On July 26, the Food and Drug Administration issued the Foreign Supplier Verification Programs — proposed rules covering oversight of imported produce and accreditation of third-party auditors — as part of the Food Safety Modernization Act.
Below are comments from other media about the proposed rules.
USA Today — by Elizabeth Weise, July 26
Although one-sixth of America’s food is imported, including 50% of the fresh fruit and 20% of the fresh vegetables, the Food and Drug Administration inspects only 2% of imports. That began to change Friday when the agency issued long-awaited rules that require imported food to meet the same safety standards as food produced in the United States.
Today “produce comes to our border without us having any enforceable standards in place for the conditions under which the produce was grown or for water quality and employee hygiene. And there’s no way for us to hold the importer accountable for the safety of the product they’re bringing in,” said Michael Taylor, FDA’s deputy commissioner for foods and veterinary medicine.
Once the rules take effect, importers will be responsible for proving to FDA that the food they import was produced and packed under conditions that prevent food safety problems.
The New York Times — by Sabrina Tavernise, July 26
WASHINGTON — More than two years after Congress passed a landmark law meant to prevent the importation of contaminated food that sickens Americans, the Food and Drug Administration proposed rules on Friday that for the first time put the main onus on companies to police the food they import.
Major food importers and consumer advocates generally praised the new rules, but the advocates also said they worried the rules might give the companies too much discretion about whether to conduct on-site inspections of the places where the food is grown and processed. They said such inspections must be mandated. ...
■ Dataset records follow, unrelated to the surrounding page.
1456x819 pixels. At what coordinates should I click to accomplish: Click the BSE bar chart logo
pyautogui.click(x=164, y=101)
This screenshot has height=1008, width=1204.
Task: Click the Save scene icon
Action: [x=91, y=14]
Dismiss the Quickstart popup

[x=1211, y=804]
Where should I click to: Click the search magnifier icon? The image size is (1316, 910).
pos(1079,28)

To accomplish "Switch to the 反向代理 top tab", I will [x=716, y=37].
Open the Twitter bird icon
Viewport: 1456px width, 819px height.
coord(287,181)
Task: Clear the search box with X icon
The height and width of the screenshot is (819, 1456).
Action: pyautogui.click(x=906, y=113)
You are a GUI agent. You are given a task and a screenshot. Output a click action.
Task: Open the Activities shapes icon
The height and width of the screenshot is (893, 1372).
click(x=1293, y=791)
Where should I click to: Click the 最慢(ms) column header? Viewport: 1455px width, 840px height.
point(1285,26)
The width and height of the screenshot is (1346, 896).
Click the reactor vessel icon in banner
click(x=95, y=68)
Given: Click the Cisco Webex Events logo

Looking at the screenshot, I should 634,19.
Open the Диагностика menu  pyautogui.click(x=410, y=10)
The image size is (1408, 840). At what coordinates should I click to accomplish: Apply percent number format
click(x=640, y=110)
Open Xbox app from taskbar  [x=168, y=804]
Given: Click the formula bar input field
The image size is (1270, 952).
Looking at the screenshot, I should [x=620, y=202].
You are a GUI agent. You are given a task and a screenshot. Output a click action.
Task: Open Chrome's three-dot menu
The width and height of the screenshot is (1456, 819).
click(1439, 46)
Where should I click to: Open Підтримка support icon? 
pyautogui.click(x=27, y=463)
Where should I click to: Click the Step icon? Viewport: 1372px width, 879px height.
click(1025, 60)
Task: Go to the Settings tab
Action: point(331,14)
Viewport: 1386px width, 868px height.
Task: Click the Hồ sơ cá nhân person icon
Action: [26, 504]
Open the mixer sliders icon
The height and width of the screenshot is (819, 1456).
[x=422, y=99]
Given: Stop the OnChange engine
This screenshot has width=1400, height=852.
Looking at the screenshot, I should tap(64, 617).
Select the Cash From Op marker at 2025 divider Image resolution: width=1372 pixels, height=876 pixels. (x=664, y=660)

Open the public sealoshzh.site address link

The new rules would subject imported foods to the same safety standards as food produced domestically and require companies importing the food to make sure it meets those standards. American companies would have to prove that their foreign suppliers had controls in place with audits of the foreign facilities, food tests, and reviews of records, among other methods. The companies would also have to keep records on foreign suppliers. They would be allowed to hire outside auditors to make on-site inspections — if such inspections were ultimately required. The auditors would be vetted in a process approved by the FDA.